Как бы там ни было, но шкипер Хорн совершал свои рейсы изо дня в день, даже тогда, когда гавань затягивал туман. В этот раз мгла была настолько плотной, что Хорн решил переждать ненастье в далеком ковше, где стояли плавучий док и паровой кран. Он не заходил сюда уже месяц и надеялся, что здесь кое-что поднакопилось для его бункера. На мачте брандвахты у входа в ковш болтался красно-белый в шашечку флаг «U» — «юниформ», что по международному своду сигналов означало: «Вы идете к опасности». Но в гавани уже давно не действовали ни створные огни, ни сигнальные мачты, так что старик не обратил внимания на опасный флаг, да и разглядеть его в густом балтийском тумане было непросто. Едва «Краббе» вполз в тихие воды докового ковша, как белесая мгла стала редеть, и шкипер с удивлением увидел, что здесь кипит скорая и напряженная работа. Стрела плавучего крана опускала в котлован, вырытый на причальной стенке, носовую часть подводной лодки. Острая морда с «жаберными» крышками торпедных аппаратов походила на оттяпанную акулью голову. Старик разглядел и обезглавленное тело. На стапель-палубе дока стояла сумбарина, обрезанная по самую рубку. Хорн не стал гадать, кому и зачем понадобилось зарывать в землю лодочный отсек, так как сразу понял, что его столь нежданно вынырнувший из тумана «Краббе» вызвал в ковше нехороший переполох. Офицеры в длинных черных плащах закричали с причала тем, кто копошился на стапель-палубе, замахали руками, указывая на мусоросборщик. Шкипер круто переложил руль и выжал из движка все обороты, на какие был способен старенький «бенц».
«Черти меня сюда занесли!» — ругал себя Хорн. Он надеялся побыстрее раствориться в тумане, но в дверной иллюминатор видно было, как от башни дока отвалил полуглиссер, взвихрив за кормой белопенные крылья, помчался вслед за «Краббе». Очень быстро катер поравнялся с пыхтящим от натуги мусорщиком, и два офицера, один за штурвалом, другой в кокпите, знаками потребовали, чтобы шкипер вышел из рубки. Скрипя сердце Хорн повиновался. Заглушил мотор и открыл дверь. Он не успел сказать и слова в свое оправдание. Тот, что сидел в кокпите, краснолицый, с заячьей губой, встал, поднял тяжелый «люгер» и выпустил в шкипера всю обойму.

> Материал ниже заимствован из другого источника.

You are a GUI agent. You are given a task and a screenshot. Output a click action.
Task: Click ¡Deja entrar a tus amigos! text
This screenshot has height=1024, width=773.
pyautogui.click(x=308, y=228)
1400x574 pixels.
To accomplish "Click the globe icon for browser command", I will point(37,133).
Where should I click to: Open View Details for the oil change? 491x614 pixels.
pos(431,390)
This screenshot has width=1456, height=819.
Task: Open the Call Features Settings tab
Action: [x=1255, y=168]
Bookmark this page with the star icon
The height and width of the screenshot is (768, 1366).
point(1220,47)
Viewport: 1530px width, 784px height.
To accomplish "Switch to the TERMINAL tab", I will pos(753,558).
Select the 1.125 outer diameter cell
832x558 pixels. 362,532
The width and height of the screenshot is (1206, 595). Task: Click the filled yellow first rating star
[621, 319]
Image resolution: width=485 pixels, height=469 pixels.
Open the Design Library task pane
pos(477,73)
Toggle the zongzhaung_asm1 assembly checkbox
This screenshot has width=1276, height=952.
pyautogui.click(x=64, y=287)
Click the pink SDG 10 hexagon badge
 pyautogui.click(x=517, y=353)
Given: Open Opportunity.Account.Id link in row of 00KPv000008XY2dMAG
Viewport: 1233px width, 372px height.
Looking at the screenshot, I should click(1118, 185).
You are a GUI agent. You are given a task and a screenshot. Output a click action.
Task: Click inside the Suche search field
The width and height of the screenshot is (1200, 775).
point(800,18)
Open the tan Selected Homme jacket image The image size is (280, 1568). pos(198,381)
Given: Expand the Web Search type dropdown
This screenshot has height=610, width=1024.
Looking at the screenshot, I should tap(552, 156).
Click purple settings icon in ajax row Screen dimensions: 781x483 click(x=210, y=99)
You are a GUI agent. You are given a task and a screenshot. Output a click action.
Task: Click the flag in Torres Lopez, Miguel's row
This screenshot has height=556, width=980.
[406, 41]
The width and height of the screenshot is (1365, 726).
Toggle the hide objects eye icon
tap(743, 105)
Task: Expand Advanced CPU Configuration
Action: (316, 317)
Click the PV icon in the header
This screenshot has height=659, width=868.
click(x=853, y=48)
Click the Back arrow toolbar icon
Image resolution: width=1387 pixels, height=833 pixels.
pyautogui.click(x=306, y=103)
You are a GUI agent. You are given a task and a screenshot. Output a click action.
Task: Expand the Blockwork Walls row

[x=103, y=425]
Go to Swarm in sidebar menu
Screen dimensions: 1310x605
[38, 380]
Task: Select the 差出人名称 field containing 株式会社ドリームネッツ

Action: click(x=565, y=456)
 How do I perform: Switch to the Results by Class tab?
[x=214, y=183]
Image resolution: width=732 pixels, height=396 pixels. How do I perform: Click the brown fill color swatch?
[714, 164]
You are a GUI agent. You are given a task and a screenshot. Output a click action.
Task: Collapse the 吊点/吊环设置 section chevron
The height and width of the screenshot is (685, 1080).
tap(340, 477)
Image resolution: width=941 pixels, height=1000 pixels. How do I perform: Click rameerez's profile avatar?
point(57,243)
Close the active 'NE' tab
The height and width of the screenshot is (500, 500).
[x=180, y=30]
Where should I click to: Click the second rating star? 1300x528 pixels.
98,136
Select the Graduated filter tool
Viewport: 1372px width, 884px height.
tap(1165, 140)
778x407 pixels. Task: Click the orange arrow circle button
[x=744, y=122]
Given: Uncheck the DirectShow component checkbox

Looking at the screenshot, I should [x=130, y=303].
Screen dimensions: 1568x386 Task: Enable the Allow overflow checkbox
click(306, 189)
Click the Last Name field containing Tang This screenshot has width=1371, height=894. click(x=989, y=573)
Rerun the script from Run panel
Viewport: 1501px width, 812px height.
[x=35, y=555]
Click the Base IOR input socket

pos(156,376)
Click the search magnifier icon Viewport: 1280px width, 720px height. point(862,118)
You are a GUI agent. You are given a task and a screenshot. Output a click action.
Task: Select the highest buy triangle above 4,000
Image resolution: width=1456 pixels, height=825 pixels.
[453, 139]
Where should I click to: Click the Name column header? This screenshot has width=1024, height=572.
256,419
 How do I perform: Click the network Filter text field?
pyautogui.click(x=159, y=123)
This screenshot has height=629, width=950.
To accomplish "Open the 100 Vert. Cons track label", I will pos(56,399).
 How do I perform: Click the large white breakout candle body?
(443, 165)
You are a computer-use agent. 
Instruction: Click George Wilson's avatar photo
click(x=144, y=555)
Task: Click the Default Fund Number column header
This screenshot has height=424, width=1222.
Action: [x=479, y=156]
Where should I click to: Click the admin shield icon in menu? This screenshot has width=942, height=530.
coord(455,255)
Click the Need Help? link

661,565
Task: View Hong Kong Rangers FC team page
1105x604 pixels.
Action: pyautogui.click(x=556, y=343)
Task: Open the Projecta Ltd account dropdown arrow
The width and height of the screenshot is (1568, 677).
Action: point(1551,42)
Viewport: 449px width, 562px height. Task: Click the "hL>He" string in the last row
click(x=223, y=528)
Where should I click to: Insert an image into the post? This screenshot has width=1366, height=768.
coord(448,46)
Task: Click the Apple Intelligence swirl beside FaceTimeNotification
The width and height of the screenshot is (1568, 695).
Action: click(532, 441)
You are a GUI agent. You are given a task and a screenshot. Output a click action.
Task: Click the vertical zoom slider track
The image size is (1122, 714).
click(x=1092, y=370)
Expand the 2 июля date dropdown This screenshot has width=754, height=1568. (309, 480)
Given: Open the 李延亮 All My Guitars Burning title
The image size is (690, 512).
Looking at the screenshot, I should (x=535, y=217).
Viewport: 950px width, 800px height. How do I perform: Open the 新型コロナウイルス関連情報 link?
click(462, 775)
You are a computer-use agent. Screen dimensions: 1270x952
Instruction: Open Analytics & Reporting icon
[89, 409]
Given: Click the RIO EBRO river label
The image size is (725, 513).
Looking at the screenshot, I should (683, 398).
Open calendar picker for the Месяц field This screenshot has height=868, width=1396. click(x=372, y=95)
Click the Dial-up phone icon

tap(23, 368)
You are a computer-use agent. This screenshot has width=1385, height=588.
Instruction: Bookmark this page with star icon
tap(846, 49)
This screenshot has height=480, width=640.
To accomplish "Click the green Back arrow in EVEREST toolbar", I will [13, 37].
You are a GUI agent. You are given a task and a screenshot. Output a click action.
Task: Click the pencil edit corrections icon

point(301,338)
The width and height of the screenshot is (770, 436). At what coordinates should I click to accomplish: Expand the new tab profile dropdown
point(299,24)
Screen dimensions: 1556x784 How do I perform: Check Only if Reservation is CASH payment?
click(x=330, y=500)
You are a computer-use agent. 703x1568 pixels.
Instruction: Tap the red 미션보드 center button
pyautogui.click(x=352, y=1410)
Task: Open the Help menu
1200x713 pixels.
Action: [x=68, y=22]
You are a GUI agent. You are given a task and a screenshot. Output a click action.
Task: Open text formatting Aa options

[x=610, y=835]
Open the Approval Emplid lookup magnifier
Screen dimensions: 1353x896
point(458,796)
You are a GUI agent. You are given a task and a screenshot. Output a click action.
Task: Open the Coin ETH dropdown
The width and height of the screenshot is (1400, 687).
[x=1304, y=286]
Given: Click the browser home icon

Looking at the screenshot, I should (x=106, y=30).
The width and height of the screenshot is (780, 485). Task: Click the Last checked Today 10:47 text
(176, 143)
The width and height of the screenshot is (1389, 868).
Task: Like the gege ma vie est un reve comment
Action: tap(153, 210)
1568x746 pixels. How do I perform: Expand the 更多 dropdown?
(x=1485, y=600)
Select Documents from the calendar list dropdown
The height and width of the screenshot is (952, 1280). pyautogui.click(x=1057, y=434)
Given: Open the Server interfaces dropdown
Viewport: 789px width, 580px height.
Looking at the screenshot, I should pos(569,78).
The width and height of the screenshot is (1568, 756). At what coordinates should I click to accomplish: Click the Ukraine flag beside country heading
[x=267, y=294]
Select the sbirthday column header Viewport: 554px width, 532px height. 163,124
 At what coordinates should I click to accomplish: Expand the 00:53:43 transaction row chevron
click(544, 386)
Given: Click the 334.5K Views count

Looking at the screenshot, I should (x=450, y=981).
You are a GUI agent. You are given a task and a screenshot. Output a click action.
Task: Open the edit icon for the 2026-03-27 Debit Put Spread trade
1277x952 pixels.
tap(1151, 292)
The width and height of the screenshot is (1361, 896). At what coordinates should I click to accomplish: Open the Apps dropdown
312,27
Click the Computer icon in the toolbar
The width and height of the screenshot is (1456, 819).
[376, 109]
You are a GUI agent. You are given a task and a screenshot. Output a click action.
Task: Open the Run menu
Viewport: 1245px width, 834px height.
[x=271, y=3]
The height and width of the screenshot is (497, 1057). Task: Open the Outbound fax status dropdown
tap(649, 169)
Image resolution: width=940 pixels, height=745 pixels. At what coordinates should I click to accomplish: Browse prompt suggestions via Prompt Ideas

— Любопытный карась попадает на крючок, — как бы в назидание мертвому припомнил он пословицу, — либо на рыбацкий, либо... на спусковой. Поворачивай обратно, Ульрих!
И катер помчался к плавкрану, который уже опустил носовой отсек в котлован. Саперный танк с бульдозерным ножом, яростно рыча, спихивал в яму мокрую глину. Он утрамбовал грунт гусеницами, и плавкран опустил на место погребения «акульей головы» бетонные плиты настила, те самые, что лежали здесь испокон веку. Водитель танка, включив малую передачу и постоянный газ, выскочил из люка. Машина рухнула с причальной стенки в воду, обдав брызгами своего хозяина — худого рыжеволосого фельдфебеля. Он нагнулся посмотреть, как бурлят на воде пузыри из затонувшего танка. Офицер с заячьей губой снова поднял свой пистолет, и любопытный танкист отправился вслед за своей машиной.
— У тебя заячья губа, Вальтер, но львиное сердце! — похвалил его водитель полуглиссера.
— Увы, Ульрих... Врачи говорят, что у меня «бычье сердце». Слишком много пил пива... Кажется, нам пора убираться отсюда.